Senin, 12 Oktober 2015|13:57:03 WIB
JAKARTA (RRN) - "Hati kami hancur, kami hidup terpisah dan kini kami hidup tanpa harapan," begitulah sepenggal lirik dari lagu yang dulu sering dinyanyikan oleh Xate Shingali, penyanyi wanita dari kaum minoritas Yazidi di Irak.
Shingali tak pernah menyangka bahwa lagu folk yang dia nyanyikan itu akan menggambarkan kehidupan warga Yazidi saat ini. Hanya sekitar satu tahun setelah video lagu itu diunggah ke situs YouTube, kelompok militan ISIS meluncurkan teror dan serangan di provinsi Sinjar, yang merupakan rumah bagi kaum minoritas Yazidi.
Shingali kini tak lagi bernyanyi. Dia saat ini memimpin Brigade Matahari, unit militer pasukan Peshmerga Kurdi yang terdiri dari para perempuan. Melepaskan profesi lamanya, Shingali memilih untuk ikut angkat senjata, bertempur melawan kelompok militan yang melakukan pembunuh masal kepada kaum Yazidi.
•
"Tidak seharusnya ada pembunuhan di dunia ini. Dalam kitab Yazidi disebutkan manusia harus memiliki hati yang bersih. Setiap orang harus melakukannya," tutur Shingali, dikutip dari CNN, Rabu (7/10).
Shingali menyatakan kekejaman ISIS membuat dia dan rekan-rekannya tak memiliki pilihan lain selain ikut bertempur. "Apa yang akan Anda lakukan ketika tak ada yang dapat membela diri dan keluarga?," ujar Shingali.
ISIS menganggap kaum Yazidi sebagai kaum yang sesat dan ingin menghancurkan mereka. Kaum minoritas di Irak ini memiliki kepercayaan bahwa mereka dijaga oleh malaikat merak.
Serangan ISIS terjadi pada Agustus 2014, membuat ribuan warga Yazidi terpaksa melarikan diri saat militan ISIS menyerang tempat tinggal mereka di wilayah Sinjar dan memaksa mereka untuk masuk Islam.
Ratusan orang tewas dalam serangan tersebut, dan banyak perempuan dan anak perempuan diculik dan dijual sebagai budak.
Berbagai cerita memilukan dari para wanita yang berhasil melarikan diri dari cengkaraman ISIS menjadi bukti yang memicu kemarahan mereka cukup beruntung karena terhindar dari serangan tersebut, atau berhasil kabur dari cengkeraman ISIS.
Kemarahan itu, dan tekad untuk mengambil tindakan demi membela orang-orang Yazidi, menginspirasi Shingali untuk menciptakan Brigade Matahari.

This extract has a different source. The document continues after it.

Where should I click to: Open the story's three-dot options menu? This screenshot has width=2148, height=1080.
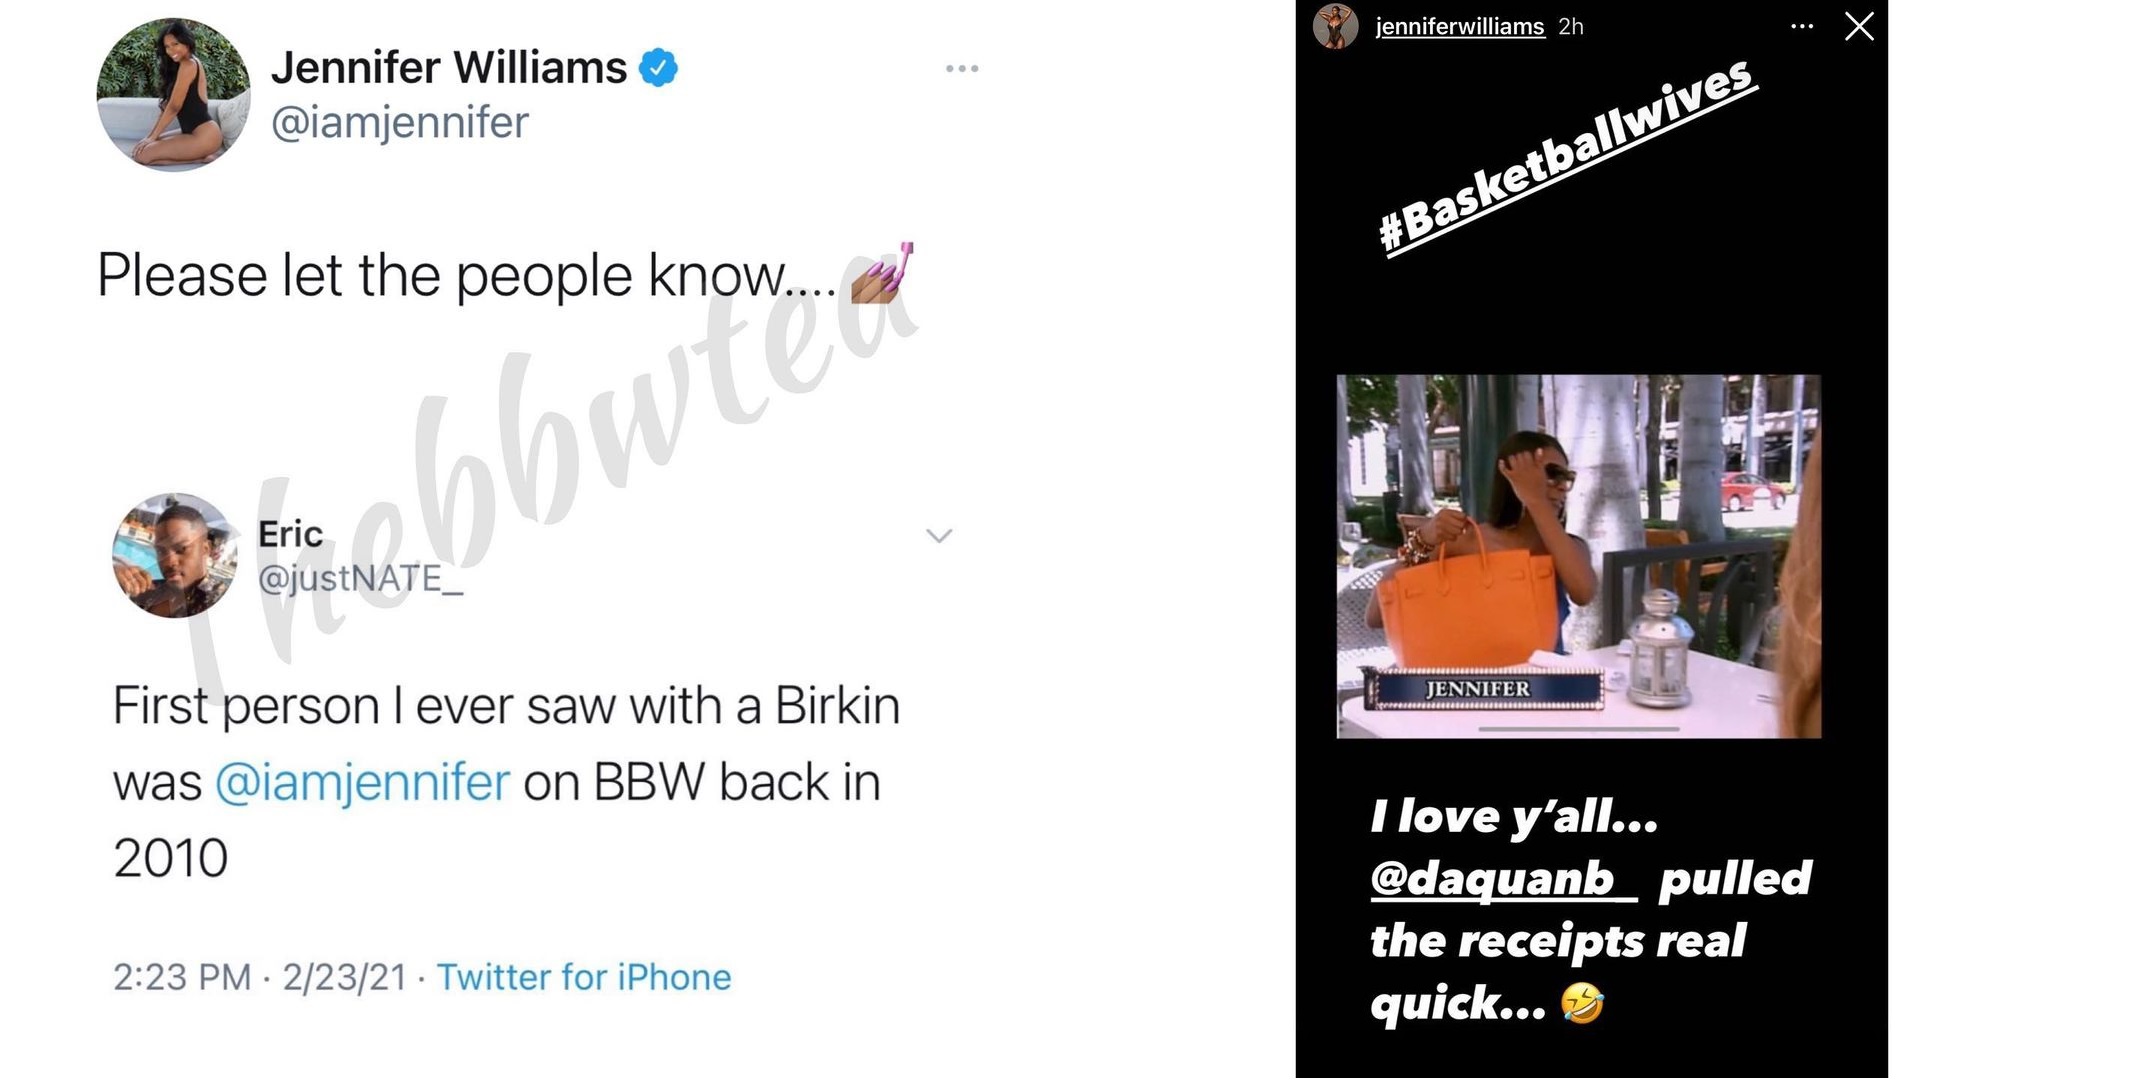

"Kami Yazidi. Kami adalah perempuan. Dan kami akan menghancurkan kalian dan siapa saja yang menyentuh perempuan kami dan mengotori tanah kami," kata salah satu prajurit Brigade Matahari.

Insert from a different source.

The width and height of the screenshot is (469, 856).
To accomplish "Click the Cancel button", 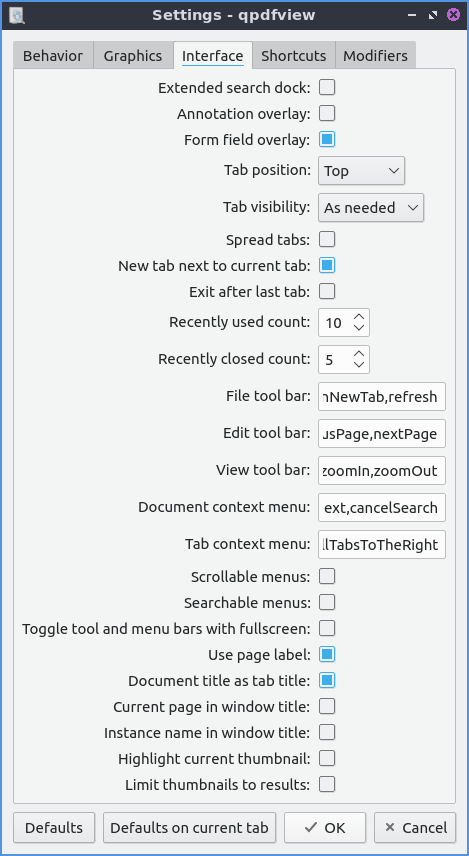I will (415, 828).
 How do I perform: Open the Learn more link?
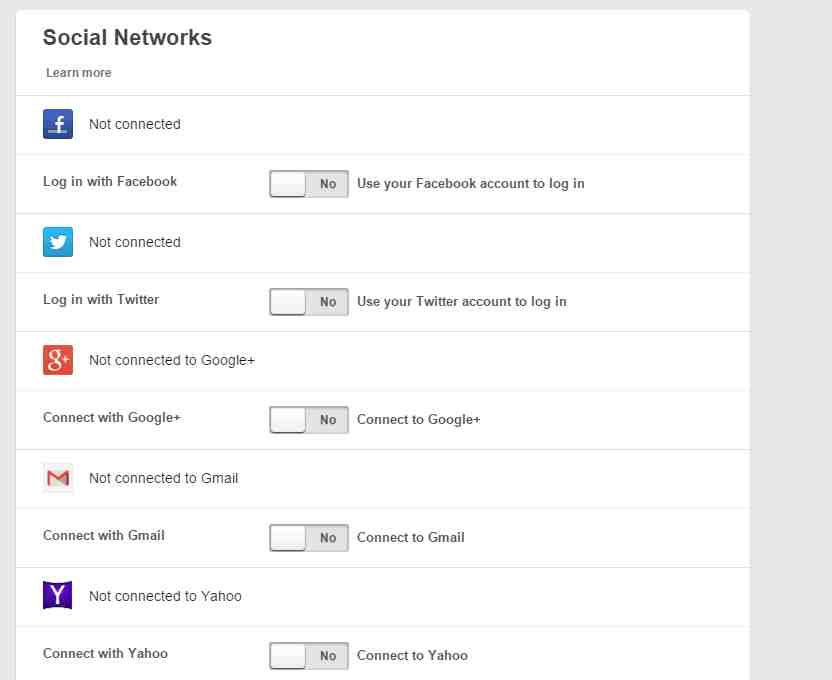point(79,73)
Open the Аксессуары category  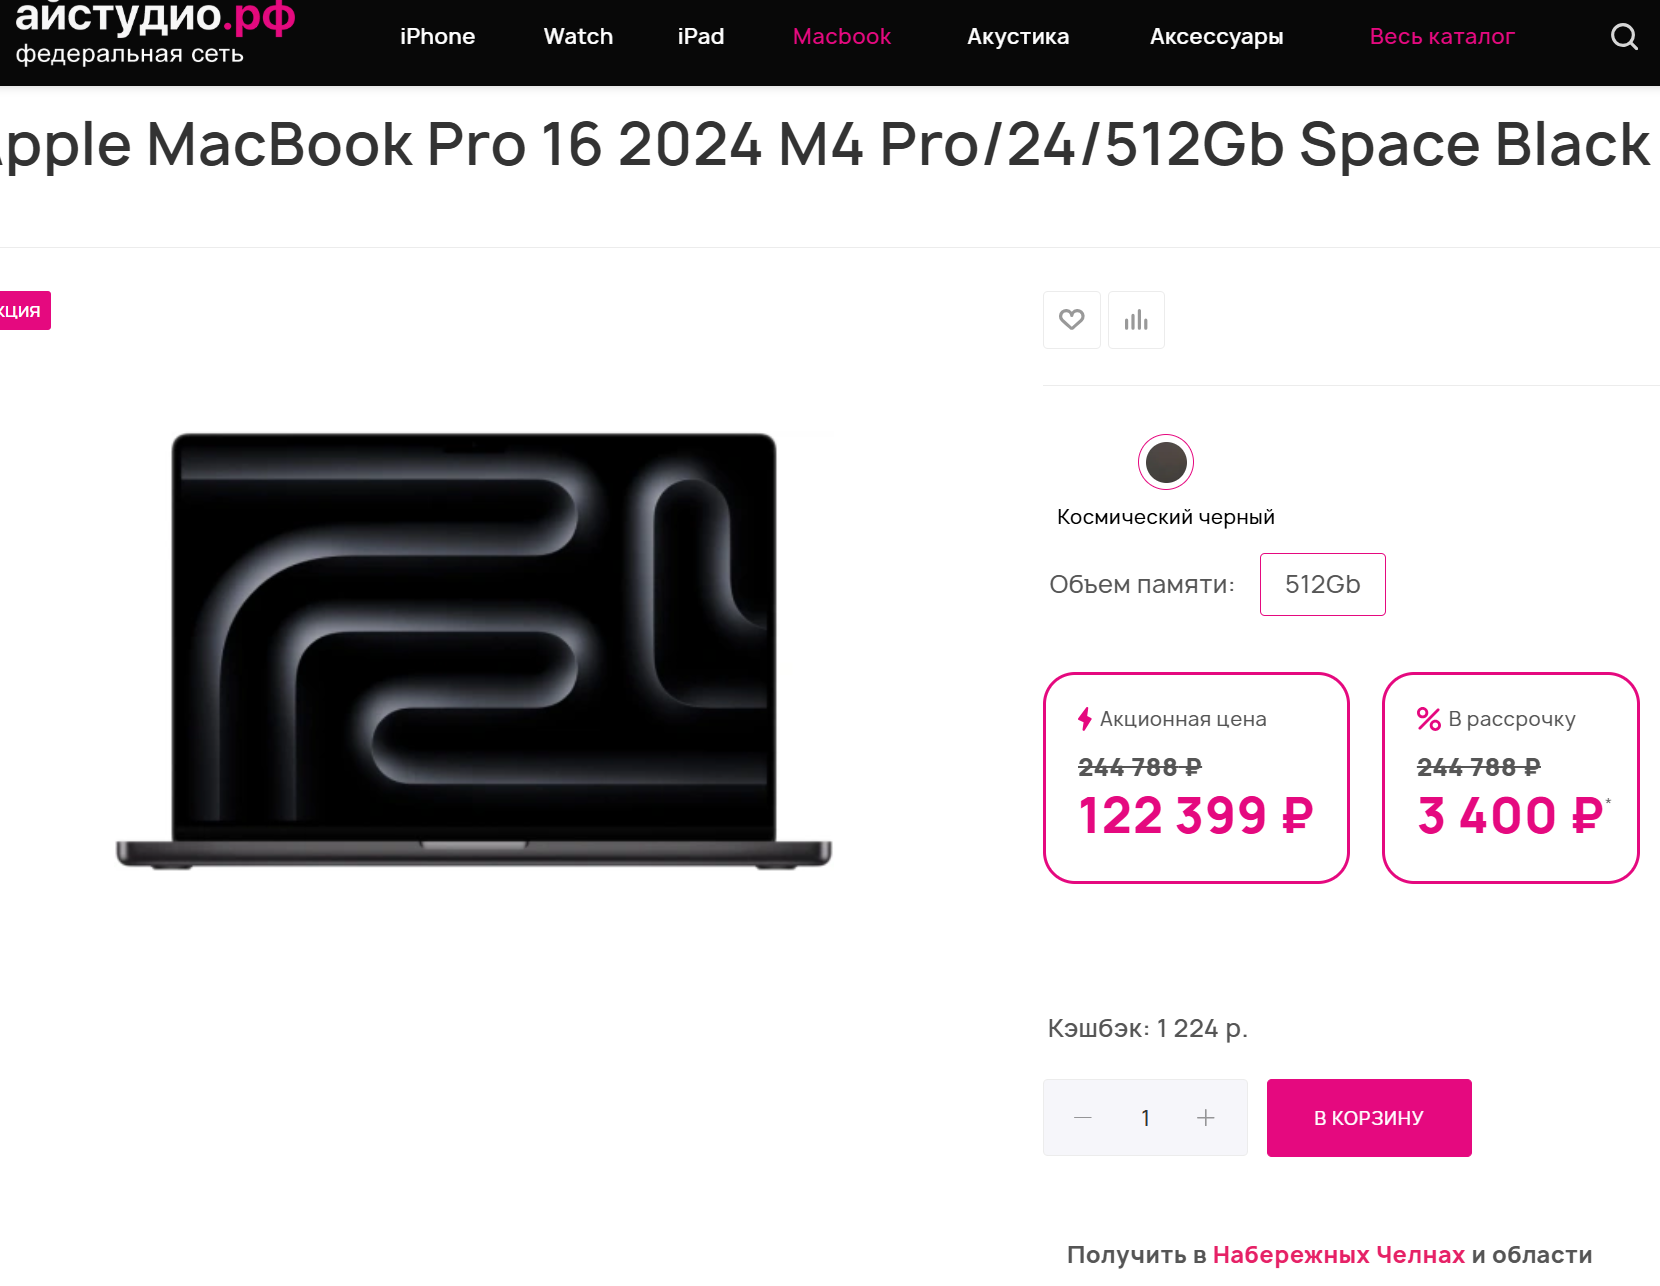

"Kami Peshmerga dan kami akan mengawasi siapa pun yang menyentuh wanita kami. Anda tidak akan pernah bisa merenggut kehormatan kami," katanya melanjutkan.

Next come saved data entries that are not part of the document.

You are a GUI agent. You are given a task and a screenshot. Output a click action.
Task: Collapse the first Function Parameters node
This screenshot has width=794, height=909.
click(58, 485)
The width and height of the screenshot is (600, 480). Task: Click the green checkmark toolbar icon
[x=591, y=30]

"Kami akan membebaskan tanah air kami," kata prajurit wanita lainnya.
Tak pernah terlintas di benak para wanita Yazidi ini untuk menjadi prajurit dan mengangkat senjata. "Tapi setelah Daesh (ISIS) datang ke Sinjar, kami tinggalkan pekerjaan kami, sekolah kami, semuanya," kata salah satu prajurit wanita Brigade Matahari yang tak disebutkan namanya.
"Ini bukan soal uang atau pun kekuasaan. Ini soal melindungi tubuh kami sebagai wanita," katanya melanjutkan.
Belum pernah pegang senjata
Sebelum mendaftar sebagai prajurit Brigade Matahari, para perempuan ini mengaku mereka bahkan belum pernah memegang senjata. Tapi relawan wanita yang ingin menjadi prajurit sangat banyak.
"Banyak perempuan dan anak perempuan menghubungi kami, ingin bergabung. Kami harus menemui ayah dan ibu mereka untuk meminta izin, dan mereka mengatakan, 'Ya, itu anak perempuan saya, kalian dapat menyuruh mereka berjuang di mana saja'," kata Shingali.
"Semua keluarga bangga jika anak mereka bergabung dengan Peshmerga," kata Shingali.
Brigade Matahari kini sedang menjalani pelatihan dasar. Mereka belum akan ditempatkan di garis depan pertempuran. Meski demikian, tujuan utama pembentukan Brigade Matahari adalah untuk membantu mendukung pasukan Kurdi untuk merebut kembali wilayah yang hilang direbut ISIS.
"Daesh akan takut kepada kami, karena kami akan berjuang sebagai Peshmerga dan memerangi mereka secara langsung," kata salah seorang prajurit wanita.
Para prajurit wanita yang masih menerima latihan militer ini, menyatakan alasan mereka bergabung, "Untuk menyelamatkan keluarga kami, kota kami, tubuh kami. Untuk menyelamatkan diri orang yang ingin membunuh kami, dan ingin menyelamatkan diri kami sendiri."
"Saya adik dari gadis-gadis yang kalian tangkap, putri dari ibu yang kalian tawan," kata salah satu prajurit ketika diminta memberikan pesan kepada ISIS dan pemimpinnya, Abu Bakr al-Baghdadi.
Shingali menyatakan dia tidak memikirkan risiko kematian atau terluka di medan perang. Dia hanya memiliki satu tujuan: membebaskan mereka yang diculik atau mengalami perkosaan brutal oleh ISIS.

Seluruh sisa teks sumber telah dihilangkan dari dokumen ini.